# start of Document excerpt
Upon scanning the literature, one finds that a significant body of existing work on hand gesture recognition mainly follows the typical steps of pattern analysis, starting with image preprocessing, segmentation, feature extraction, and classification [2224]. In [25], an efficient multilayer perceptron (MLP) neural network-based approach is presented for the recognition of static gestures of alphabets in Persian Sign Language (PSL), where wavelet features are extracted using discrete wavelet transform (DWT) and an average recognition rate of 94.06% was obtained. In a similar vein, Cao et al. [26] introduce an approach for hand posture recognition, by integrating multiple heterogeneous image features and multiple kernels learning support vector machine (SVM). In their approach, the multiple trained kernels of SVM are used to predict the right category for the input unseen posture. The model was tested on the publicly available Jochen-Triesh hand posture dataset, achieving a competitive recognition accuracy of 99.16%. Additionally, in [27], an attention-based method is proposed for hand posture detection and recognition in presence of complex background objects, where the feature-based visual attention is constructed using a combination of both high-level (texture and shape) and low-level (color) image features. For posture classification, the multi-class SVM was used, achieving an overall accuracy of 94.36%.
# end of Document excerpt
# start of Information provided
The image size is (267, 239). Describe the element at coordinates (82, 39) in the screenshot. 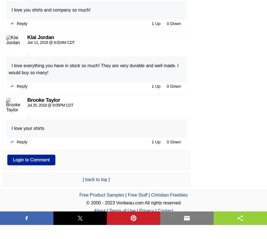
# end of Information provided
- **Objective**: Continue the literature review on hand gesture recognition from its last sentence. The material above comes from a separate source unrelated to the literature review.

- **Response to the task**:
Another thread of research has focused on the analysis of contour shape to recognize hand postures. For instance, in [11], the authors propose a method for recognizing 14 sign language gestures using contour-based features, where time curvature analysis is used for describing the silhouette of the hand shape and an SVM classifier is then learnt using the extracted features. The convolutional neural networks (CNNs) have been extensively investigated in several gesture recognition works [11, 16, 28], achieving state-of-the-art performance compared to baseline approaches. For example, in [16], a hybrid CNN-SVM approach is proposed, where CNN and SVM are employed as a feature extractor and gesture recognizer, respectively. Moreover, in [13], the authors develop a CNN-based system for hand gesture analysis on iPhone and robot arm platforms, where the binary hand masks are classified into multiple gestures.

Most recently, due to the recent advent of commercially available depth sensors, new opportunities have been opened up to advance hand gesture recognition by providing depth information [15, 17, 29]. In [29], Thalmann et al. make use of depth context features and random forest classification for palm pose tracking and gesture recognition in augmented reality, whereas in [15], the static posture of the hands and fingers is best described by employing static-dynamic voxel features that capture the amount of point clouds within a voxel. Furthermore, depth-based gesture recognition was widely perceived to have substantially greater discriminative ability than the color-based counterpart [17]. However, besides the usual inherent drawbacks of wearable depth sensors, e.g., unstable regions and holes in depth videos, their performance was significantly worse in outdoor scenarios, due to the coarse or severely reduced resolution of depth maps [17].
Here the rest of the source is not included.